* [Aim of the task]
Every line of the records below that has the word "will" should be copied.

* [Supplied records]

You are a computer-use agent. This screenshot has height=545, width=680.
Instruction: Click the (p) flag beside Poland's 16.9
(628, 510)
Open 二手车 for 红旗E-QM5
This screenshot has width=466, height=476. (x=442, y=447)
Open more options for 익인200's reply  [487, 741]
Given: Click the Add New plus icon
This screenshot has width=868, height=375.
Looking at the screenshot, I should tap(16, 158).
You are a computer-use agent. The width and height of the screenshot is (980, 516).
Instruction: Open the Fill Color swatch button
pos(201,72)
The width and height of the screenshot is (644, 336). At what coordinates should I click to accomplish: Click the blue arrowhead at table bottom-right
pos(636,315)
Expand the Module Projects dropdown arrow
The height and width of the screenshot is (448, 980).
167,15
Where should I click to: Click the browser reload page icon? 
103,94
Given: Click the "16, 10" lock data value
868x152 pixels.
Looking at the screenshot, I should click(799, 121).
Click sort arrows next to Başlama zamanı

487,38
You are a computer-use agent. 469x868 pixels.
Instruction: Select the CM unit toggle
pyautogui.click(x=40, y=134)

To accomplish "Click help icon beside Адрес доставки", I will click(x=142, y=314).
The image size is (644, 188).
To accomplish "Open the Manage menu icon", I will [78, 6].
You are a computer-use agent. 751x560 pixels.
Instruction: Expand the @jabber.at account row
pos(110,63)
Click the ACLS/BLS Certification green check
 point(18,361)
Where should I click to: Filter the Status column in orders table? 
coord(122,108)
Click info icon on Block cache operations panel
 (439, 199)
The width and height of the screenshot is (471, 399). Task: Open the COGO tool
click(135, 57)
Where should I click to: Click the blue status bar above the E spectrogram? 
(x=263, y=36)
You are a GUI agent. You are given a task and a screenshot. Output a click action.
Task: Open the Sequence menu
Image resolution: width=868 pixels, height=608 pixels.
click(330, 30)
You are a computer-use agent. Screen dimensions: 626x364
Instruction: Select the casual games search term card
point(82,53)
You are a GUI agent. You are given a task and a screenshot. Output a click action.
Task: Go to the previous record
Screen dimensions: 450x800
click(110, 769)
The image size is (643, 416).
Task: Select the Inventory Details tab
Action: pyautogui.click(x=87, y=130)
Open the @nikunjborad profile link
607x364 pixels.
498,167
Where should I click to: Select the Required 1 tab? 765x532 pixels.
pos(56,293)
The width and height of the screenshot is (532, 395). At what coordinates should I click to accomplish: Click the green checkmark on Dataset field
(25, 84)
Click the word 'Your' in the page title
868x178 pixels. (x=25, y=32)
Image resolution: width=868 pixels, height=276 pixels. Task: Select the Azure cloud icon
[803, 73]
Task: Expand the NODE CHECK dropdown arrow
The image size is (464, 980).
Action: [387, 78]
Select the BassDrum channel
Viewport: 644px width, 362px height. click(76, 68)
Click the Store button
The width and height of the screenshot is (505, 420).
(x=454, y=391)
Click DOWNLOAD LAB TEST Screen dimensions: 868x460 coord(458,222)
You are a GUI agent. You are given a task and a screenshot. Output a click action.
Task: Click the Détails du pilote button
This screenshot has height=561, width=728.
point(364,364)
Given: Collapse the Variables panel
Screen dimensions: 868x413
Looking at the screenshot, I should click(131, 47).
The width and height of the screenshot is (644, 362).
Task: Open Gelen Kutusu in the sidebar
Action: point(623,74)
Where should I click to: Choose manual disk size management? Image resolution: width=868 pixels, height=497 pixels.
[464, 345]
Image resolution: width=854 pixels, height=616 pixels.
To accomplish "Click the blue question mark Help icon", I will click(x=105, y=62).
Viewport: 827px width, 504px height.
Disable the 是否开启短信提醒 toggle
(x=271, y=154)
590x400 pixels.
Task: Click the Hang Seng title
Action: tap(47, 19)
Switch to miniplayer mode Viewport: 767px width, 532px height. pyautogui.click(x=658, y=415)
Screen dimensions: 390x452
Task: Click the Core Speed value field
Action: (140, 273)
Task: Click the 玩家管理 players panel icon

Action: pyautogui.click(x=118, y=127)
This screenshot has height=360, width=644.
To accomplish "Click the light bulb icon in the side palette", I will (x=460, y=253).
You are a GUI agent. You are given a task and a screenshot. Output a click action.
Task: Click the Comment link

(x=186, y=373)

* [Task result]
To accomplish "Click help icon beside Адрес доставки", I will click(x=142, y=314).
To accomplish "Open the Manage menu icon", I will [78, 6].
To accomplish "Click the blue question mark Help icon", I will click(x=105, y=62).
To accomplish "Click the light bulb icon in the side palette", I will (x=460, y=253).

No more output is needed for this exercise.